> **Exercise instructions**: In your answer, give each entry again exactly as it appears.

> **Material for the task**:
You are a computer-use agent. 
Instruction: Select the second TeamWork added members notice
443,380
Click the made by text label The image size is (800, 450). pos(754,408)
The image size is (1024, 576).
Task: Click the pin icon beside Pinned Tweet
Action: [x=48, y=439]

> **Exercise answer**:
You are a computer-use agent. 
Instruction: Select the second TeamWork added members notice
443,380
Click the made by text label The image size is (800, 450). pos(754,408)
The image size is (1024, 576).
Task: Click the pin icon beside Pinned Tweet
Action: [x=48, y=439]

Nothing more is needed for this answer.